▸ **YOUR TASKS**
A) According to the discussion of asthma-associated genetic variants, what share of externally replicated non-coding SNPs lie within a DNase I hypersensitive site?
B) Write the next part of the discussion of asthma-associated genetic variants, picking up after its final words.

▸ **SOURCE DOCUMENT**
•••

Unraveling how common genetic variations contribute to disease development is complicated, as the effect of a genetic variation may be limited to a certain developmental stage and/or cell type, and may be dependent on the presence of additional environmental factors. Our analysis of asthma-associated SNPs demonstrates how this problem can be tackled by the use of epigenetic information, which identifies which genomic regions are active in different cell types.
Previously, Pham and colleagues explored the association between potential enhancers and disease-associated variants extracted from a comprehensive GWAS catalogue 
. Their primary focus was on promoter-distal regions marked by H3K4me1 and/or H3K27ac. Specifically, the authors have validated a novel macrophage-specific enhancer signature encompassing ETS, CEBP, bZIP, EGR, E-Box and NFkB motifs by ChIP-sequencing, which confirmed their associations with epigenetic changes related to differentiation. Another, recent study by Maurano et al. 
examined the distribution of 5,654 noncoding significant associations (5,134 SNPs) for 207 diseases and 447 quantitative traits. By combining with the deep genome-scale maps of regulatory DNA marked by DNase I hypersensitive sites (DHSs), their study has revealed a collective 40% enrichment of GWAS SNPs in DHSs. For externally replicated non-coding SNPs, 69.8% reside within a DHS. Of GWAS SNPs in DHSs, 93.2% (2,874) overlap a transcription factor recognition site. Common variants associated with specific diseases or trait classes were systematically enriched in the recognition sequences of transcription factors governing physiological processes relevant to the same classes. Our studies are in agreement with these findings, and suggest that the combined analysis of GWAS and epigenetic information predicts which SNPs are more likely to be functionally contributing to disease and in which cell types these effects will be noticeable.
With the rapidly increasing amount of epigenetic data for different human tissues in different developmental stages, such analysis will become increasingly powerful.
Significant progress has been made with respect to the ENCyclopedia Of DNA Elements (ENCODE) project after our initial results were submitted for publication 
. Multiple types of ENCODE data can now be linked with disease-associated SNPs, that could help pinpointing regulatory regions with significant enrichment for functional SNPs 
. Researchers have employed ENCODE epigenetic data as a guide to unveil regulatory regions in which genetic variants could affect a given complex trait. For instance, Farrell et al.

•••

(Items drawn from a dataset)
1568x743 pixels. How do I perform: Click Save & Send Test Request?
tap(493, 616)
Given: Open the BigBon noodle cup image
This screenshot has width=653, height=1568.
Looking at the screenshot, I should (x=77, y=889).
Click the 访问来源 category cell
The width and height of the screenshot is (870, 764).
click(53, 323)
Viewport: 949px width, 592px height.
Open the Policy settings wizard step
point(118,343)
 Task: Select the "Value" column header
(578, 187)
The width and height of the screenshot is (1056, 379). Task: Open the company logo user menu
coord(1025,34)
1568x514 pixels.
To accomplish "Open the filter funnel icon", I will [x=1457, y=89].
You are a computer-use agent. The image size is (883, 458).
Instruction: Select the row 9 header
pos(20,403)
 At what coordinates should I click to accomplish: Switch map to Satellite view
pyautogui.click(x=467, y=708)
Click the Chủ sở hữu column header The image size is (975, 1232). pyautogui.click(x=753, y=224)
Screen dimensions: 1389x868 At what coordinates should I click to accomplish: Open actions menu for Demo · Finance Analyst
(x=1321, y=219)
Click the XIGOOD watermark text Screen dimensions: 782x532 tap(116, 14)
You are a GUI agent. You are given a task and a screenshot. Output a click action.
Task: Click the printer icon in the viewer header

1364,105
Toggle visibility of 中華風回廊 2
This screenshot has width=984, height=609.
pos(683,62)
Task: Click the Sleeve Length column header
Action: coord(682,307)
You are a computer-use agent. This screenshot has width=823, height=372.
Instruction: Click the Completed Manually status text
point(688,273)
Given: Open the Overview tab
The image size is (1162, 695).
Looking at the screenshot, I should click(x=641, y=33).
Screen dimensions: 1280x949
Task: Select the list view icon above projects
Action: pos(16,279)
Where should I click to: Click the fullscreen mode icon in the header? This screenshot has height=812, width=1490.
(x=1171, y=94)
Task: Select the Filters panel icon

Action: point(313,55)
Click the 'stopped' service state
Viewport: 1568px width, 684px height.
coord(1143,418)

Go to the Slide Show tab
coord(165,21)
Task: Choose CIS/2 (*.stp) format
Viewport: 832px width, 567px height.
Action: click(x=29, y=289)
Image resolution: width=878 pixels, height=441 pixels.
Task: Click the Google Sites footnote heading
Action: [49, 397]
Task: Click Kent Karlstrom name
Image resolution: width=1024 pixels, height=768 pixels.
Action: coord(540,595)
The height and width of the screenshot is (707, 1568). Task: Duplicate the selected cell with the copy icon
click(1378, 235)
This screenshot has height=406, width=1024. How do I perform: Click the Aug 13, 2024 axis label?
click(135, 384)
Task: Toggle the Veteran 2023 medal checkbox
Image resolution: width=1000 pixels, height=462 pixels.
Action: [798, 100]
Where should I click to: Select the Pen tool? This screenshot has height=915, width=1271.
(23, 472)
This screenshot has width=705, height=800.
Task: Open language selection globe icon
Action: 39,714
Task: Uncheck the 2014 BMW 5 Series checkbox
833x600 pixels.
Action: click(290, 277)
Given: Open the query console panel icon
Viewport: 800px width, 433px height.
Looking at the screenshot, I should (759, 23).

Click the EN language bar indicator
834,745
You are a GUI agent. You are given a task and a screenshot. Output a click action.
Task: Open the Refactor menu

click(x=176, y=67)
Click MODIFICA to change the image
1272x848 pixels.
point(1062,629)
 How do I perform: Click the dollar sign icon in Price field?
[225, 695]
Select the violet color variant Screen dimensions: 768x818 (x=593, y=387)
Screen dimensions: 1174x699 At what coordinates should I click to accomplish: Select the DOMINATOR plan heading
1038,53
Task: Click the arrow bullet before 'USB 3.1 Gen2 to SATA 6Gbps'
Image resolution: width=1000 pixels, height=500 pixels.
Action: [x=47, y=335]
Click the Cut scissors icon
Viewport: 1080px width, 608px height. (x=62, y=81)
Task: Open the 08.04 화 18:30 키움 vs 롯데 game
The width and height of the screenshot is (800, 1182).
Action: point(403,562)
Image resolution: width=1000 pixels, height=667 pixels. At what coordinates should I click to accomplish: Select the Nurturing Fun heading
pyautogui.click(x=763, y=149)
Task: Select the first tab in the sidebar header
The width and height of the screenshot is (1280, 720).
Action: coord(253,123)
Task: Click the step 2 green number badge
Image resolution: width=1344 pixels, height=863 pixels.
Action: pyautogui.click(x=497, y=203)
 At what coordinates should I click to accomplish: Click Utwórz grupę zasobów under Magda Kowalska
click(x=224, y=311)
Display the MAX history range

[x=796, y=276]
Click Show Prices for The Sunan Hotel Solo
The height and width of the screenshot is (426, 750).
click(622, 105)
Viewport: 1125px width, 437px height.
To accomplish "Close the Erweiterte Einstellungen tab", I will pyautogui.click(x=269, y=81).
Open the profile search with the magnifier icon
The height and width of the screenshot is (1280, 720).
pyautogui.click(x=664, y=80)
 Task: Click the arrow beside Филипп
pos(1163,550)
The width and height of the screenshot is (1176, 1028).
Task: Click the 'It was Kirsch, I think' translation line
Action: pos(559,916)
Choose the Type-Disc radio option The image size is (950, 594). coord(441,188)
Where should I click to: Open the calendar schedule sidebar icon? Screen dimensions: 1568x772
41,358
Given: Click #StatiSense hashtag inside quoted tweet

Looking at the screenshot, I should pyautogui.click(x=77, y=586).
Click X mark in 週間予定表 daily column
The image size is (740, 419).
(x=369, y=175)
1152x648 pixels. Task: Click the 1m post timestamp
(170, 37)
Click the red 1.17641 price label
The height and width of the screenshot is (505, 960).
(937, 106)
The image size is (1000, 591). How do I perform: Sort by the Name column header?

•••

▸ **ANSWERS BY ITEM NUMBER**
A) 69.8%

B)
applied ENCODE data to uncover the function of a DNA fragment encompassing a 3-bp deletion polymorphism, which is shown to have enhancer-like activity. The 3-bp deletion polymorphism could possibly represent the most significant functional motif accounting for HBS1L-MYB intergenic polymorphism associated with the trait of interest, fetal hemoglobin.
Our present analysis is meant more as a proof of concept than an optimized, definitive study; there are multiple ways in which it can be significantly improved. First, the amount of published asthma-associated SNPs is continuously increasing, with a gain of 65% from January to October 2012, and additional SNPs will continue to be discovered. Moreover, rather than relying on SNPs that reach statistical significance in whole genome studies, our approach would be even more powerful when GWAS data is re-analyzed from scratch, limiting the SNPs considered to those in active genomic regions of the cells of interest.
Second, the peak-calling algorithm used (MACS) is not optimal for identifying histone modifications, but was designed for identifying much better-defined transcription factor binding sites. Preliminary analysis showed that we obtained a higher enrichment with other algorithms, such as SICER 
and ZINBA 
. Moreover, rather than calling peaks, it may be preferable to identify enhancers based on the profiles of H3K4me1 enrichment together with other chromatin marks as implemented in ChromaSig 
. The more sophisticated analysis of active genomic regions by the Kellis group, which combined multiple chromatin markers in CD4+ T cells, gave a higher enrichment of disease associated SNPs than our approach of relying solely on H3K4me1 peaks to identify enhancers. We assume that this is both because other cis
-regulatory elements such as suppressors or isolators may well have similar importance to enhancers, and because even for enhancers, H3K4me1 in combination with other markers may provide a more accurate identification. We expect classifications such as those by the Kellis group to become available for multiple cell types in the near future. Also, the chromatin state classifications could be further tailored to our type of analysis by focusing on those states that show the highest correlation with disease-associated SNPs, and identifying the optimal set of chromatin marks that identifies these regions. Finally, we want to reiterate that asthma-associated SNPs are significantly enriched not only in enhancers and promoters, but also in coding and untranslated regions. The transcription of these regions could further depend on both genetic and epigenetic factors.
In conclusion, we have demonstrated a novel approach to GWAS data analysis that integrates epigenomic information to identify SNPs and cell types contributing to disease. We expect our approach to be broadly applicable, and to further enhance the value of the accumulating information from GWAS of disease. Future work needs to experimentally confirm the functional role of the identified SNPs.